— TEXT BLOCK —
· · ·

3.2. Conversion Limitation. The Holder shall not be entitled to convert on a Conversion Date that amount of the Note in connection with that number of shares of Common Stock which would be in excess of the sum of (i) the number of shares of Common Stock beneficially owned by the Holder and its affiliates on a Conversion Date, (ii) any Common Stock issuable in connection with the unconverted portion of the Note, and (iii) the number of shares of Common Stock issuable upon the conversion of the Note with respect to which the determination of this provision is being made on a Conversion Date, which would result in beneficial ownership by the Holder and its affiliates of more than 4.99% of the outstanding shares of Common Stock of the Borrower on such Conversion Date. For the purposes of the provision to the immediately preceding sentence, beneficial ownership shall be determined in accordance with Section 13(d) of the Securities Exchange Act of 1934, as amended, and Regulation 13d-3 thereunder. Subject to the foregoing, the Holder shall not be limited to aggregate conversions of only 4.99% and aggregate conversion by the Holder may exceed 4.99%. The Holder shall have the authority and obligation to determine whether the restriction contained in this Section 3.2 will limit any conversion hereunder and to the extent that the Holder determines that the limitation contained in this Section applies, the determination of which portion of the Notes are convertible shall be the responsibility and obligation of the Holder. The Holder may allocate decide whether to convert a Note or exercise Warrants to achieve an actual 4.99% ownership position.

· · ·

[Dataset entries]
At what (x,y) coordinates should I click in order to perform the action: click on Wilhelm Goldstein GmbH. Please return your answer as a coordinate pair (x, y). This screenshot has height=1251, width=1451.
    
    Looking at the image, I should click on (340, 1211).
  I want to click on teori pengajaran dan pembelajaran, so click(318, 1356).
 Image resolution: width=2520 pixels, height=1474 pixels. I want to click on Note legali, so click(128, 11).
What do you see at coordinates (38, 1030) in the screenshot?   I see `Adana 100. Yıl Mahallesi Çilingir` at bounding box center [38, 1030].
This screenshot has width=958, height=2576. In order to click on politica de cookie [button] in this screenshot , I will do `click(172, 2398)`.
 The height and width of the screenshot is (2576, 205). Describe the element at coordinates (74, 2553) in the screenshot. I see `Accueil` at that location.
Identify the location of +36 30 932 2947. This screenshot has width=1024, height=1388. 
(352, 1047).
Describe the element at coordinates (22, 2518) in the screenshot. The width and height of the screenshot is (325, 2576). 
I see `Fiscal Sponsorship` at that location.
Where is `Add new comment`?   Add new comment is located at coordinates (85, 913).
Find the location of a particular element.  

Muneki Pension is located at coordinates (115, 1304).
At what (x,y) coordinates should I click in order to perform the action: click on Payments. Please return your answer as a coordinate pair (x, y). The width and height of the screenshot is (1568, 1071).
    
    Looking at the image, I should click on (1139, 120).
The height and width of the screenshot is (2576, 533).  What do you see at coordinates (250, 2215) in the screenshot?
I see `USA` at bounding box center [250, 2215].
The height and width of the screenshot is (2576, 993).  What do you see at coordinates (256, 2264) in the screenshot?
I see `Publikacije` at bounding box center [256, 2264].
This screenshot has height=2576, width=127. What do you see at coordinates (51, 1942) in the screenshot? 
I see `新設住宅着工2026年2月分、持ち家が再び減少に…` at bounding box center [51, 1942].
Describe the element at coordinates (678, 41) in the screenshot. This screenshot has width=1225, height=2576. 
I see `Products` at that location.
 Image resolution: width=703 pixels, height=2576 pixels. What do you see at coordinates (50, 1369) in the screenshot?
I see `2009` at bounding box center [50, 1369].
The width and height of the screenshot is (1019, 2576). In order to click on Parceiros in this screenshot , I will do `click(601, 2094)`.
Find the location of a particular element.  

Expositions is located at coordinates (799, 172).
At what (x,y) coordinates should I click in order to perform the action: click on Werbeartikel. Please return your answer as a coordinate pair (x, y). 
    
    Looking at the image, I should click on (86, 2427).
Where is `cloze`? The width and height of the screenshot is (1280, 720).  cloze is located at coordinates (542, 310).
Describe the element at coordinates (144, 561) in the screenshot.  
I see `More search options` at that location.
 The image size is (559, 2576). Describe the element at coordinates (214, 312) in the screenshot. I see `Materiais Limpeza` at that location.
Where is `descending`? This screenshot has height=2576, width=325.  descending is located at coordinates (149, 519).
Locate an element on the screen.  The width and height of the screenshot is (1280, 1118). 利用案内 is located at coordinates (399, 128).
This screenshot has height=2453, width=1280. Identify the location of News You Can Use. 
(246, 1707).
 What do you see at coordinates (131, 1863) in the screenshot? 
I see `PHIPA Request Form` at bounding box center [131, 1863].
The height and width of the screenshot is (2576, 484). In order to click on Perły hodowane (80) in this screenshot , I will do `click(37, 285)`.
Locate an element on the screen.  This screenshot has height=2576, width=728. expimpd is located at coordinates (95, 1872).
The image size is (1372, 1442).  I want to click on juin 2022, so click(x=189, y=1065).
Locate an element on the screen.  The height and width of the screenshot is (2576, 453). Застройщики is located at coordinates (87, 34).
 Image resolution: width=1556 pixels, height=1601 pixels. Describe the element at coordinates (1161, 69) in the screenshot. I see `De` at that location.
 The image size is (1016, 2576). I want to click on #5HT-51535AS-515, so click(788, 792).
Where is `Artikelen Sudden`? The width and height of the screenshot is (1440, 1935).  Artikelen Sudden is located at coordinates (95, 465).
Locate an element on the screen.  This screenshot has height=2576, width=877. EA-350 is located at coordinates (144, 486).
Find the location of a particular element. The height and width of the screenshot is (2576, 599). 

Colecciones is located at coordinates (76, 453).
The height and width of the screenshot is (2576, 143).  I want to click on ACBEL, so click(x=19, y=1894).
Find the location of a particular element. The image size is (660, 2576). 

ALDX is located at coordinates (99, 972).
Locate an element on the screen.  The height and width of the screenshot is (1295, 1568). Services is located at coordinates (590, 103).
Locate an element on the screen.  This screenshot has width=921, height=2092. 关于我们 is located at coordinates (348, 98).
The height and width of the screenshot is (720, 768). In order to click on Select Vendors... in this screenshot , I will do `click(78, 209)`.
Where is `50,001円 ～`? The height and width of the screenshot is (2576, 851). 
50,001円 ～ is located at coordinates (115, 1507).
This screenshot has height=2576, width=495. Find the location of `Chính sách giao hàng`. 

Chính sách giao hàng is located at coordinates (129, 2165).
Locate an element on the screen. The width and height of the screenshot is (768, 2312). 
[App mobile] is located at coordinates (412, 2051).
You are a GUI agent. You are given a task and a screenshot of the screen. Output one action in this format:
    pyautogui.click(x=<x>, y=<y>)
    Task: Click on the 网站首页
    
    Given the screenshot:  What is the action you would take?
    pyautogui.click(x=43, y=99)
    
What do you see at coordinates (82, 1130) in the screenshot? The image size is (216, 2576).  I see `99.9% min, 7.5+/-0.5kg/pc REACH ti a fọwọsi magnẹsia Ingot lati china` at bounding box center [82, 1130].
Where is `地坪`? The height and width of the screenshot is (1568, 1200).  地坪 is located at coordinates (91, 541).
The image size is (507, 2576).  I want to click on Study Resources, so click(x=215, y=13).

· · ·

— PROBLEM DESCRIPTION —
Answer these questions using the conversion limitation clause shown before the records:
1. Above what percentage of the Borrower's outstanding Common Stock may the Holder and its affiliates not come into beneficial ownership through a conversion?
2. Under which statute and regulation is beneficial ownership determined?
3. Who is responsible for determining which portion of the Notes is convertible when the limitation applies?

— ANSWER TO THIS TASK —
1. 4.99%
2. Section 13(d) of the Securities Exchange Act of 1934, as amended, and Regulation 13d-3 thereunder
3. The Holder